PAGE EXCERPT:
--*--

Photos by: Rachel Keenan
Let us take a moment before surveying Friday night’s offerings to appreciate The Rickshaw Stop. It’s a great room, the staff there are always cheerful and courteous, and over the last two years, they have been putting on some of the best shows in town. And yet the Rick seems to hover just below the optimum buzz level, so one is never caught in the kind of over-sold frottage festivals that one endures on a regular basis at other clubs that shall remain nameless.
The booking people at The Rickshaw love to create unlikely parings of traditional, organic pop bands and more programmed clubby fare, and, along with Bottom of the Hill and the Great American, they continue to bravely host all ages despite the current tense climate.
Which brings us to Friday night, where the local collective Still Flyin’ found themselves sandwiched between Oakland DJ Ghosts on Tape and headliner El Guincho, whose loop-laden, arty dance music has earned him the nickname “The Latin Panda Bear” (as in Animal Collective, not the Giants’ power hitter).

--*--

PROVIDED MATERIAL:

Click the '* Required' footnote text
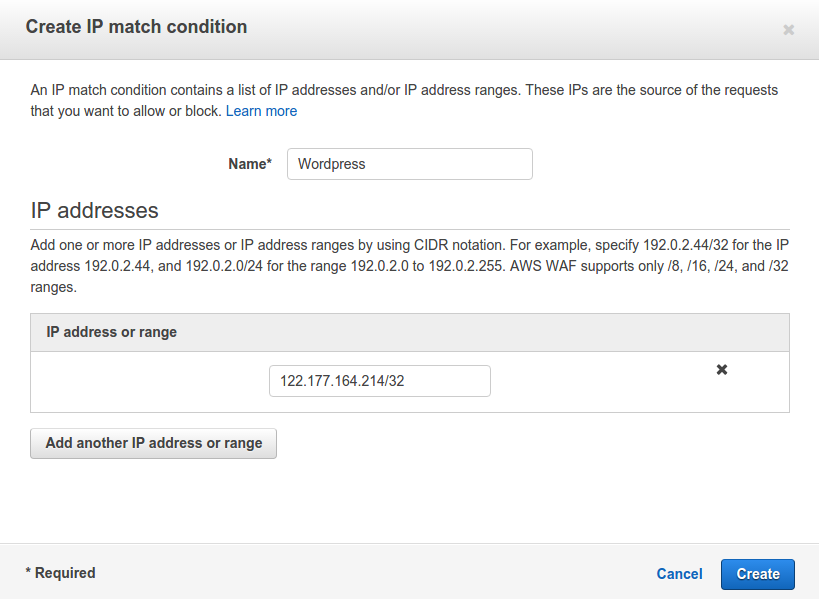The height and width of the screenshot is (599, 819). point(61,573)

--*--

Answer these from the Rickshaw Stop review:
(a) Which two other venues does it name as also hosting all-ages shows?
(b) Who headlined on Friday night?
(c) What nickname has the headliner earned?

WORKED SOLUTION:
(a) Bottom of the Hill and the Great American
(b) El Guincho
(c) "The Latin Panda Bear"